• Aim of the exercise
For the entries that follow, restate word for word the line containing "Cookies page (229, 223)", the line containing "Reject all cookies (227, 277)", and every line that lies between them.

• Data supplied
--- START ---

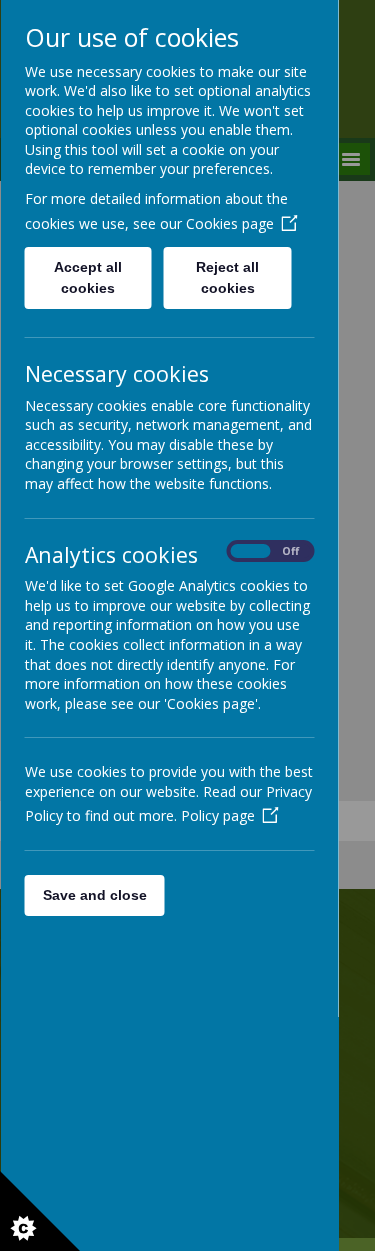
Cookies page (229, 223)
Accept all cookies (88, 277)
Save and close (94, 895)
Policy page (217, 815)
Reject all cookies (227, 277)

--- END ---
--- START ---

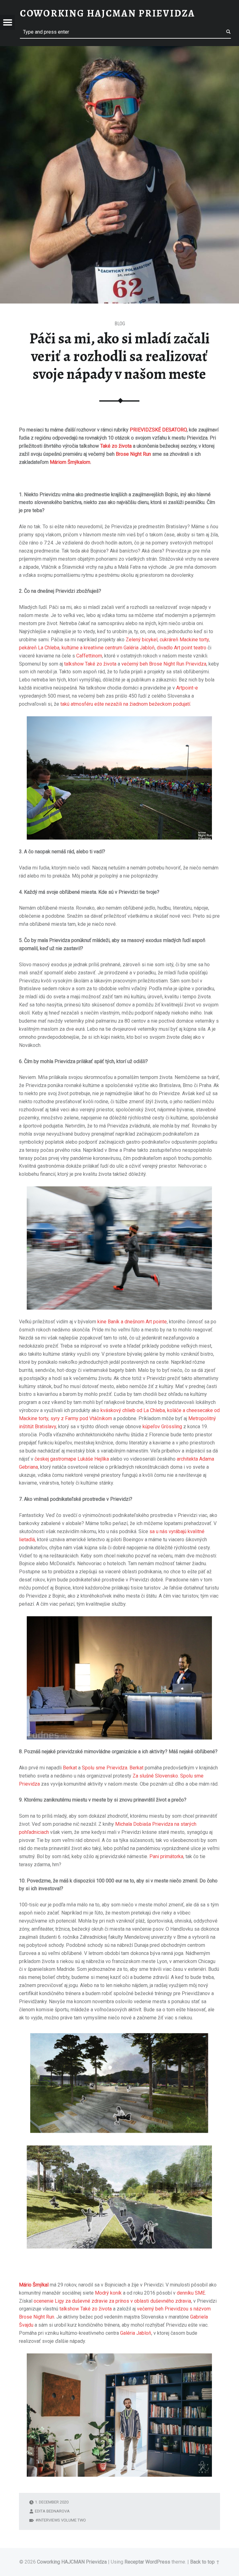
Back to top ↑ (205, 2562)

--- END ---

• Reply to the exercise
Cookies page (229, 223)
Accept all cookies (88, 277)
Save and close (94, 895)
Policy page (217, 815)
Reject all cookies (227, 277)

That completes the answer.